╭─ READING PASSAGE
Gene Network Sciences, company started and funded by Cornell students, gets $2 million federal grant for cancer research

Gene Network Sciences (GNS), a fledgling cancer-research company started by Cornell University graduate students and financed by Cornell business students, has been awarded a $2 million federal Advanced Technology Program (ATP) grant. ATP is administered by the National Institute of Standards and Technology and makes annual grants that are matched by industry. GNS was founded two years ago, and just 10 months ago it received funding of $125,000 from the Cornell Big Red Venture Fund, a venture capital group operated by students of Cornell's S.C. Johnson Graduate School of Management. The investment was the fund's first in biotechnology. (October 21, 2002)

Cornell Police make arrest after five-month investigation

Cornell University Police, with the assistance of the Federal Bureau of Investigation, Cortland Police Department, the Tompkins County District Attorney's office and the New York State Police, have completed a five-month investigation into the possession of child pornography. Robert E. Mosher, 39, of 3 Garfield St., Cortland, was arrested Oct. 17 at the New York State Police barracks in Owego, N.Y., and charged with two counts of possessing an obscene sexual performance by a child, an E felony. Mosher was issued an appearance ticket to return to Ithaca Town Court on Monday, Nov. 11, at 9 a.m. (October 18, 2002)

Cornell's Tyler McQuade wins state award for biomimicry research

D. Tyler McQuade, assistant professor of chemistry and chemical biology at Cornell University, has won a $200,000 early career award from the New York State OfÞce of Science, Technology and Academic Research (NYSTAR) for research that strives to create polymers that mimic biological materials. The award is one of 10, totaling $2 million, given by the research agency to scientists across the state who are performing their research in the life sciences, biomedical sciences or in other life science-enabling disciplines, such as materials science and chemistry. (October 18, 2002)
╰─
[EXERCISE REQUIREMENTS]
Reproduce the portion of the Cornell news briefs starting at "Cornell's Tyler McQuade" and ending at "chemistry. (October 18, 2002)". The rows that come next have no connection to the news briefs.
╭─ SOURCE MATERIAL
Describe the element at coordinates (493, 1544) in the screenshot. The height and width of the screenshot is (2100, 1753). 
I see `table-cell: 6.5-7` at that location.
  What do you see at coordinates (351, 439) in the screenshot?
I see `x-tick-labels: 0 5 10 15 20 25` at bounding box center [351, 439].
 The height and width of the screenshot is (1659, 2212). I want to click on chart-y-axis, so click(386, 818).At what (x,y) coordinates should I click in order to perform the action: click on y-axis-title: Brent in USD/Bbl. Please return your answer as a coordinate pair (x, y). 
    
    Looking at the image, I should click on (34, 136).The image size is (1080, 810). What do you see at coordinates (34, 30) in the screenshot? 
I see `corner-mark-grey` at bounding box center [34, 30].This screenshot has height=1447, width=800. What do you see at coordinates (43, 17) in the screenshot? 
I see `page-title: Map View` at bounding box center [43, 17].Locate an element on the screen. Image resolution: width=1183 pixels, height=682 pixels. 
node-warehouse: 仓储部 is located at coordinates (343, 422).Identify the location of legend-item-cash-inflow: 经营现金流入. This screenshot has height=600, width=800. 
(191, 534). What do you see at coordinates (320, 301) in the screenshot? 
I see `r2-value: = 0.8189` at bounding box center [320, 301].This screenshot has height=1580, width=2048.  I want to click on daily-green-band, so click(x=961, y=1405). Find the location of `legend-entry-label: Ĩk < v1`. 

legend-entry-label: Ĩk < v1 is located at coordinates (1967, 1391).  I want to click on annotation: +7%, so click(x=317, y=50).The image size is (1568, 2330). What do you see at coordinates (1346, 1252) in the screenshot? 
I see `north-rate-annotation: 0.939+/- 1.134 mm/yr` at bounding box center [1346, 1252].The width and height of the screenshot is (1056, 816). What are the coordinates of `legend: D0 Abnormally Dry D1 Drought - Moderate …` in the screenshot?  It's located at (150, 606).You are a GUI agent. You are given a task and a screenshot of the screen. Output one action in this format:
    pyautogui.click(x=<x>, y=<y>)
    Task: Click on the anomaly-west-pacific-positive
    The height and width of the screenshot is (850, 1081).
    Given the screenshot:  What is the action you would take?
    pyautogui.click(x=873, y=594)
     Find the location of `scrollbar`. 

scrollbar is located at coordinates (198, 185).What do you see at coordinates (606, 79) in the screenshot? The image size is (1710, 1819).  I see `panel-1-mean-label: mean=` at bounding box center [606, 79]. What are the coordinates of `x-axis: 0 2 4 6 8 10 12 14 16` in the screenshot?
╰─
[EXPECTED ANSWER]
Cornell's Tyler McQuade wins state award for biomimicry research

D. Tyler McQuade, assistant professor of chemistry and chemical biology at Cornell University, has won a $200,000 early career award from the New York State OfÞce of Science, Technology and Academic Research (NYSTAR) for research that strives to create polymers that mimic biological materials. The award is one of 10, totaling $2 million, given by the research agency to scientists across the state who are performing their research in the life sciences, biomedical sciences or in other life science-enabling disciplines, such as materials science and chemistry. (October 18, 2002)